Nov. 12, 2009 (Chinavestor) We have just updated this article with a new chart for CAAS with explanation. See editorial at the end of the article.
One of the basic question is this: is this rally sustainable? The question is much easier to answer for Ctrip.com (NASDAQ:CTRP) then for Hong Kong HighPower Technology (AMEX:HPJ) or for Kandi Technologies (NASDAQ:KNDI). For one, Ctrip.com (NASDAQ:CTRP) has a long market history, proven track record of a relatively constant revenue and earnings growth. This is in a sharp contrast to Kandi Technologies (NASDAQ:KNDI), a stock that has been on the NASDAQ since June 2007 or Hong Kong HighPower Technology (AMEX:HPJ) since June 2008.

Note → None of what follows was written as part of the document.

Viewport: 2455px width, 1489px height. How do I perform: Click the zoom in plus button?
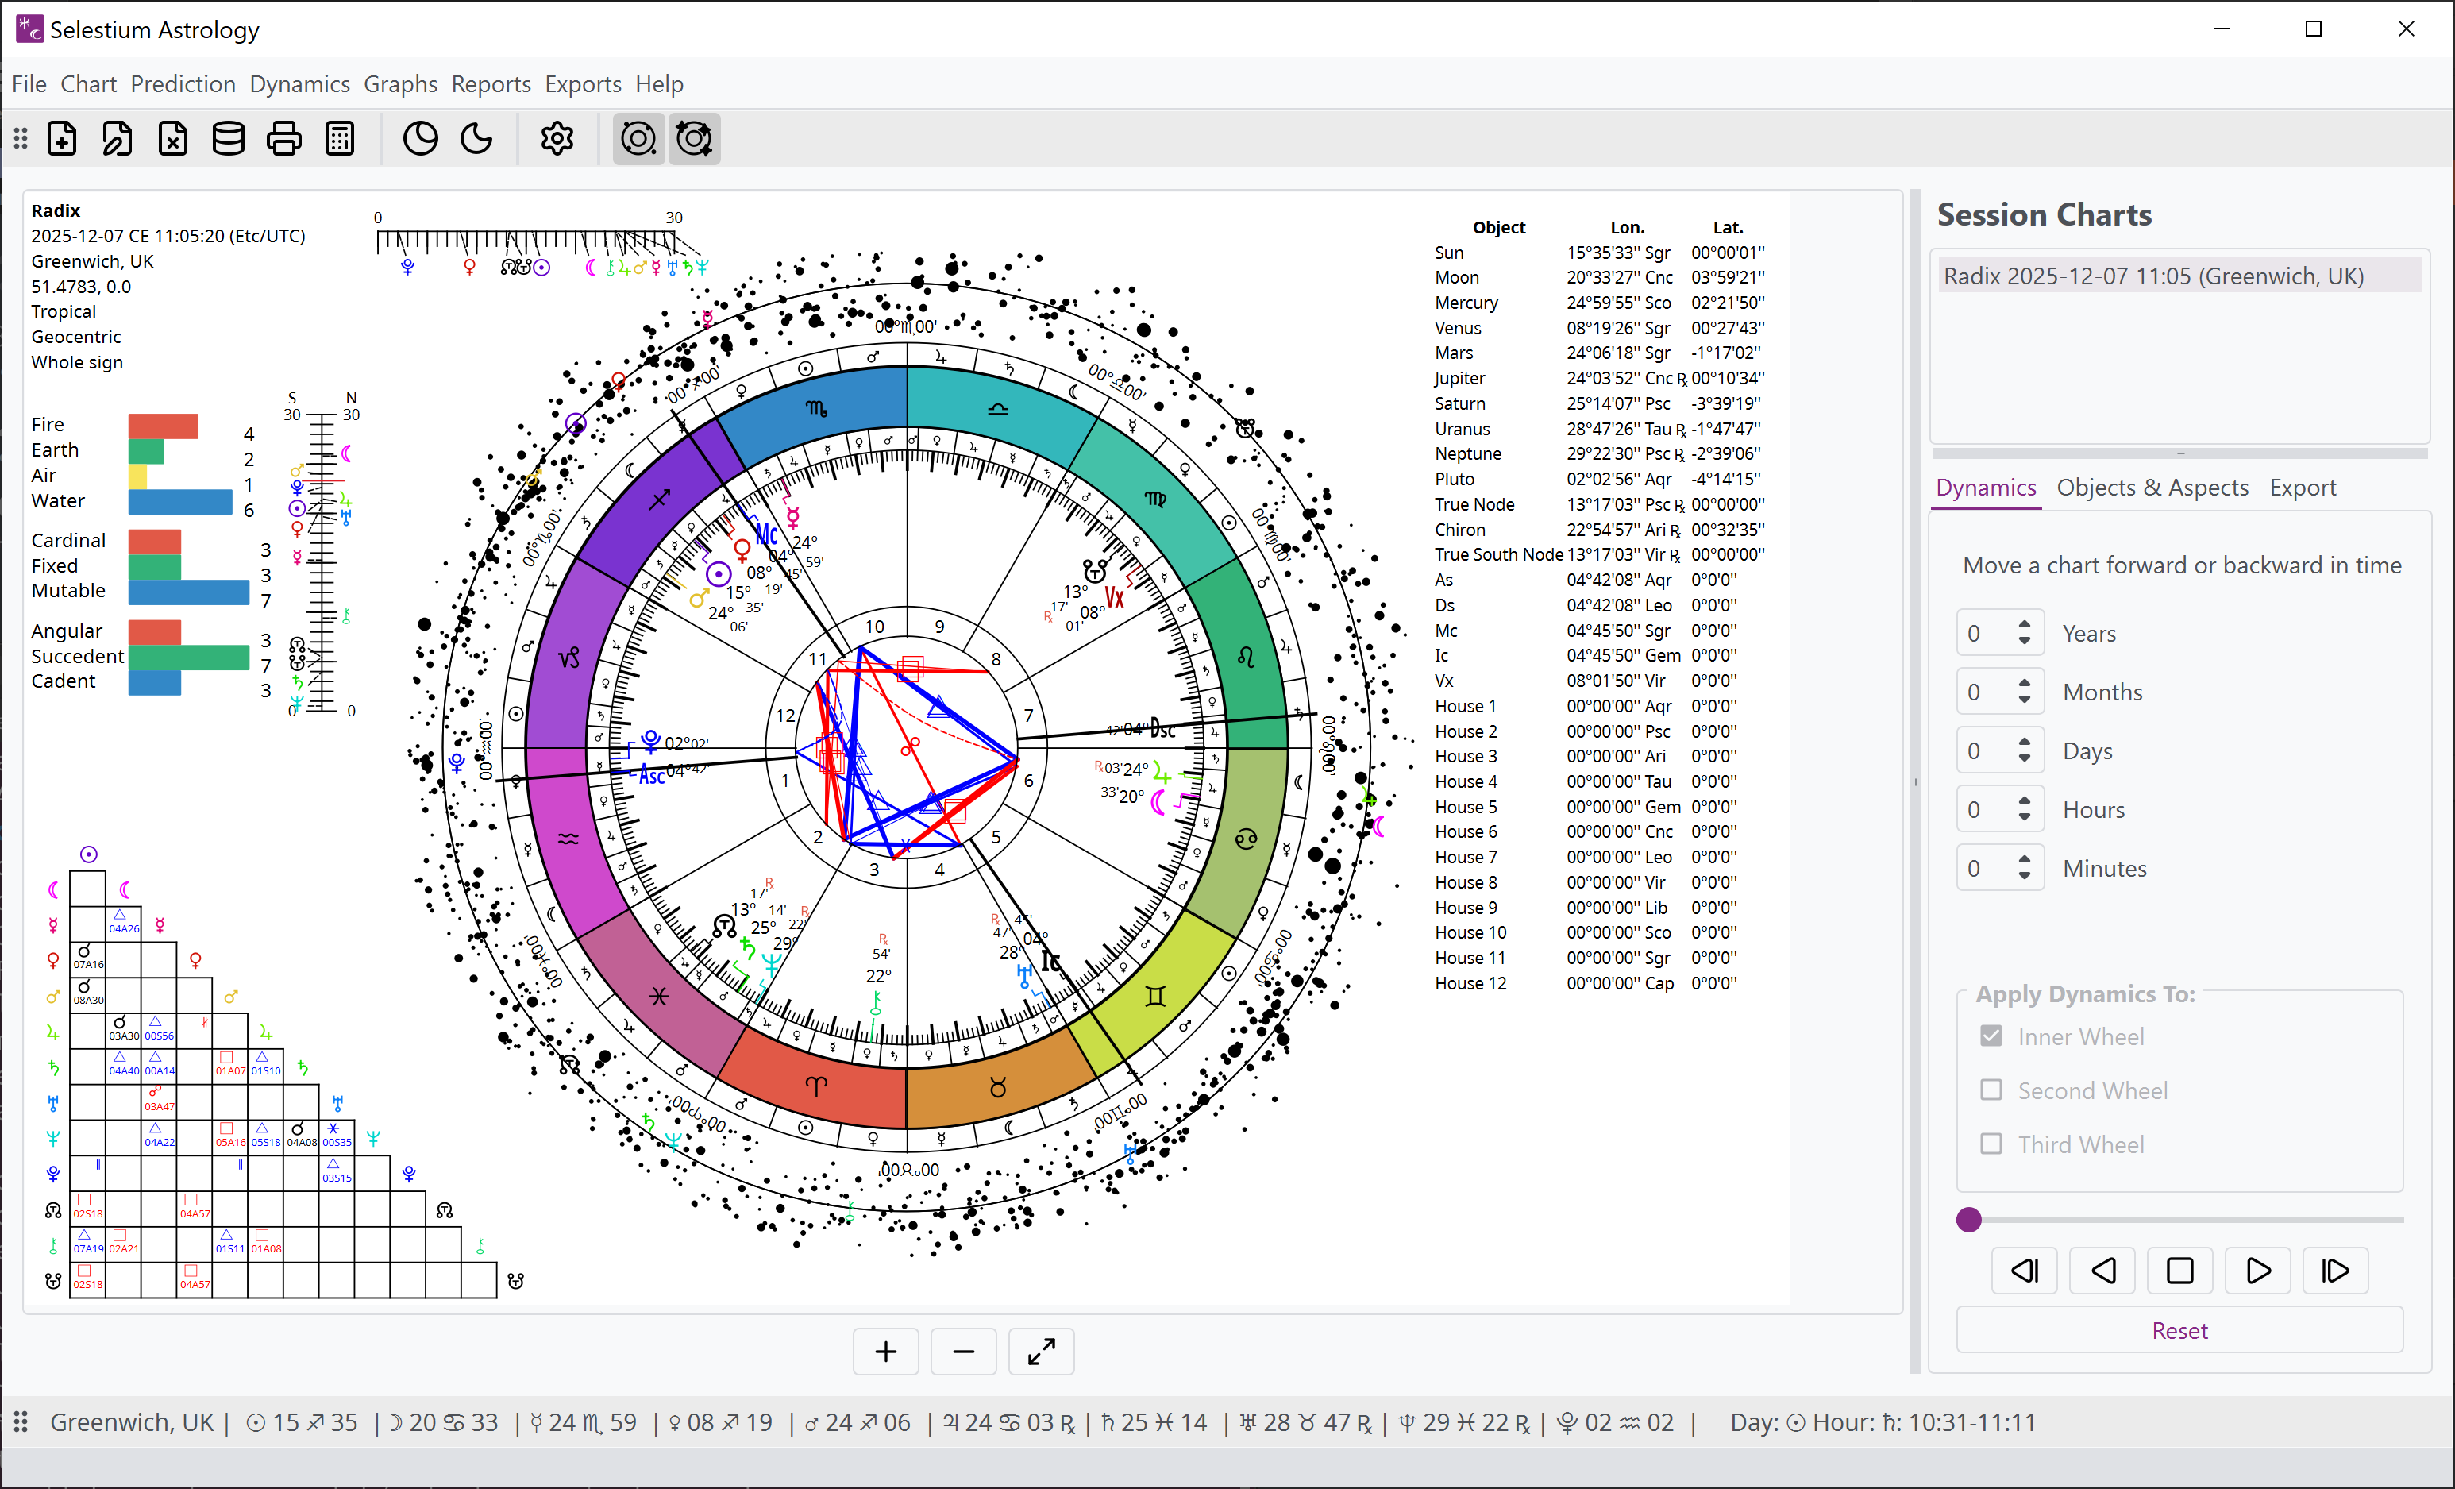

Ctrip.com (NASDAQ:CTRP) comes from a diffent league. As the following chart testifies, CTRP has a strong track record of revenue growth while earnings tend to fluctuate. But the overall trend is north, suggesting the company has an excellent management team that executes strategy well vs. presenting potential. On the downside, share price of Ctrip.com (NASDAQ:CTRP) has climbed back over 100% since its low in January. And while Q4 revenue guidance looks good, one has to question just how good that outlook really is. Based on the following chart most of the gains have already been incorporated into the stock price of Ctrip.com (NASDAQ:CTRP), limiting upside for the next three months.

Nevertheless Ctrip.com is a quality company versus relative new comers such as Hong Kong HighPower Technology (AMEX:HPJ) or Kandi Technologies (NASDAQ:KNDI). Another disadvantage for Hong Kong HighPower Technology (AMEX:HPJ) is its listing. Paying attention to details pays off - Hong Kong HighPower Technology (AMEX:HPJ) is an AMEX listed stock. It doesn't necessarily imply of a lower quality but listing requirement is less strict on AMEX then on the NASDAQ or the NYSE. This gives management more room to navigate within the same corporate governance framework. This is just an additional risk factor to consider.
China Automotive Systems (NASDAQ:CAAS) has been very strong and is certainly overbought right now. What makes me to think twice about this company is its erratic trading patter in the past. China Automotive Systems (NASDAQ:CAAS)has been above $15 twice in the last five years, just to see a sharp price erosion after such peaks. Without proper analysis I can't say for sure this is going to happen this time again, but if I had positions in CAAS, I'd sell it in a heartbeat right now.
Here is some more food for thought. Here is a review of CAAS revenue and earnings growth in the last seven quarters plus a reflection on the revenue guidance.
First, revenue guidance: the Company estimates a 40% increase in 2009 revenues YoY, from $163.2 million to $216.9 million. Read article here. Given that CAAS reported revenues for the first three quarters of $44.7 mil, $62.5 mil, and $64.7 mil., that leaves us with a revenue target of $45.0 million for the fourth quarter.

The other important development is that revenue and earnings growth are in line with the stock price appreciation. if that is the case, don't expect much upside for CAAS for now. If our revenue estimates are correct, China Automotive Systems (NASDAQ:CAAS) is in trouble. Remember, we use information from sources that we think are reliable, but we can't guarantee its accuracy.